|Opposition supporters rally in Georgian capital ahead of president's visit to Washington|
|March 17, 2008|
March 17, 2008
About 5,000 opposition protesters rallied in the Georgian capital on Sunday evening to show their dissatisfaction with President Mikhail Saakashvili ahead of his visit to Washington this week.
The demonstrators, gathered in front of the parliament building, accused Saakashvili of stealing the Jan. 5 presidential election in which he won re-election with 53 percent of the vote. They demanded he step down and call a new election.
Among the demonstrators were about 60 people who joined a hunger strike begun by a handful of opposition leaders last weekend to press their demands. The hunger strikers, whose numbers grew throughout the week, have been camping out in front of parliament in tents.
In a televised address Sunday before leaving for Washington, Saakashvili appealed to Georgians for unity at a time of heightened tensions with Russia.
He said a "major geopolitical battle" was being waged over Georgia's desire to join NATO. He also accused Russia of creating a "critical situation" through its support for two separatist regions that Georgia's government has been aiming to bring back under its control.
Russia has opposed NATO's eastward expansion and seems particularly concerned about the prospect of membership for Georgia and Ukraine. The leaders of both former Soviet republics have annoyed Moscow by turning toward the West.
Opposition leader Levan Gachechiladze was not swayed by the president's remarks. He called on his supporters to protest in front of the US Embassy on Wednesday, the day Saakashvili is to meet with US President George W. Bush in Washington.
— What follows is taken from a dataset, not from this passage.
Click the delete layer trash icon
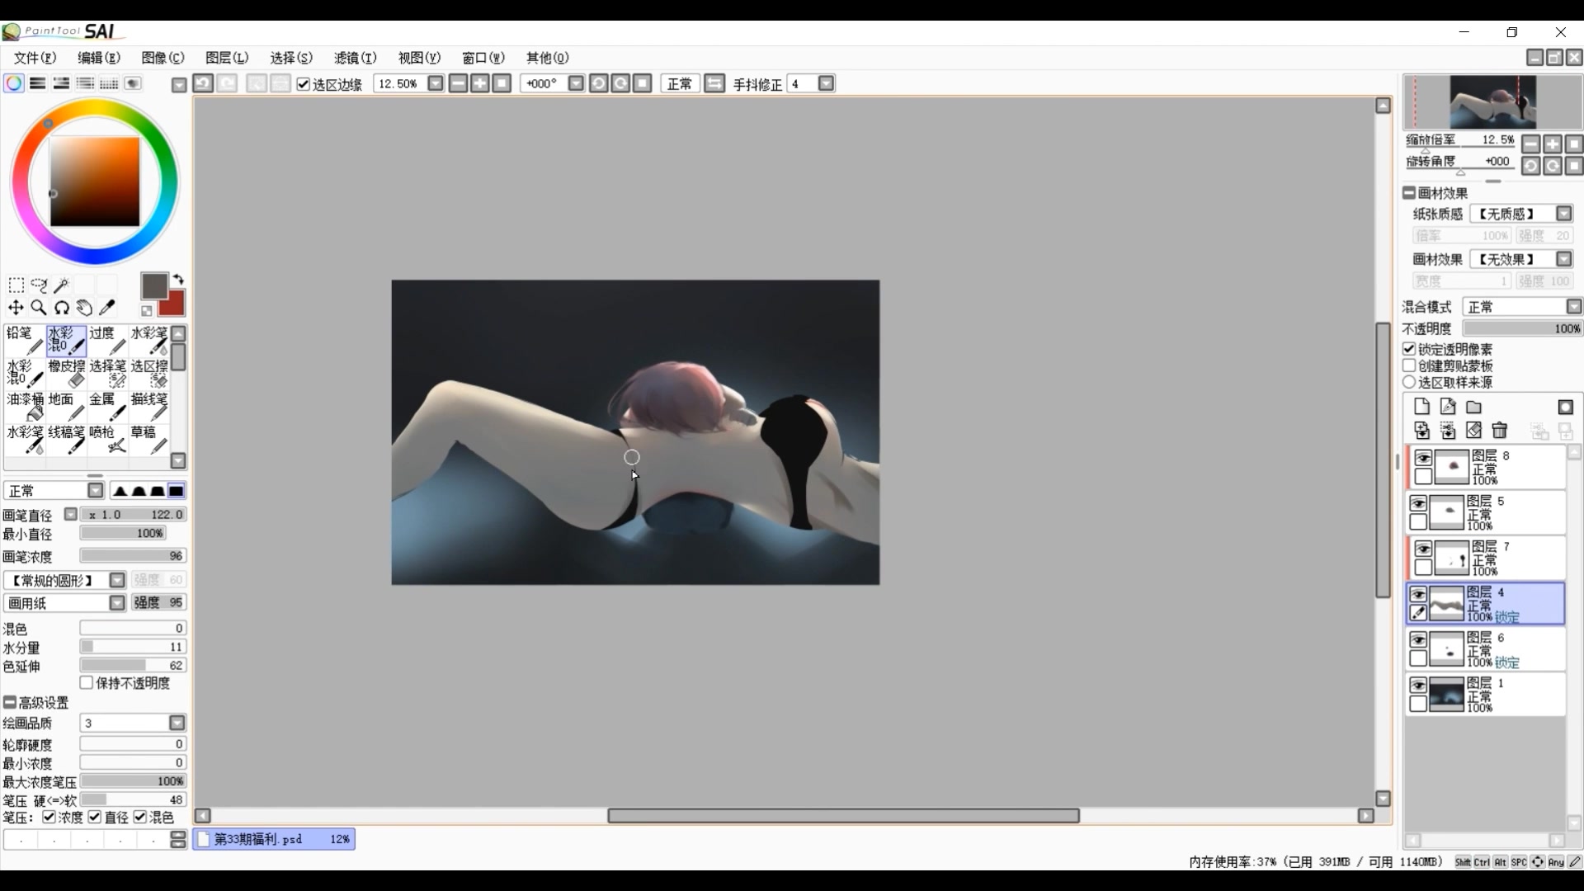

"The Americans should know that Saakashvili does not represent the Georgian people," Gachechiladze told the crowd. "The Georgian people are represented by all of you."
The opposition claims Saakashvili's camp relied on fraud to reach the 50 percent threshold needed for outright victory. They want him to face a runoff against Gachechiladze, who won about 25 percent of the vote, according to official results.
Since he was first elected in 2004, 40-year-old Saakashvili, a US-educated lawyer, has helped transform Georgia into a country with a growing economy and aspirations of joining the European Union as well as NATO.
But his popularity has plunged, and his government has been accused of authoritarianism and criticized for failing to ease poverty.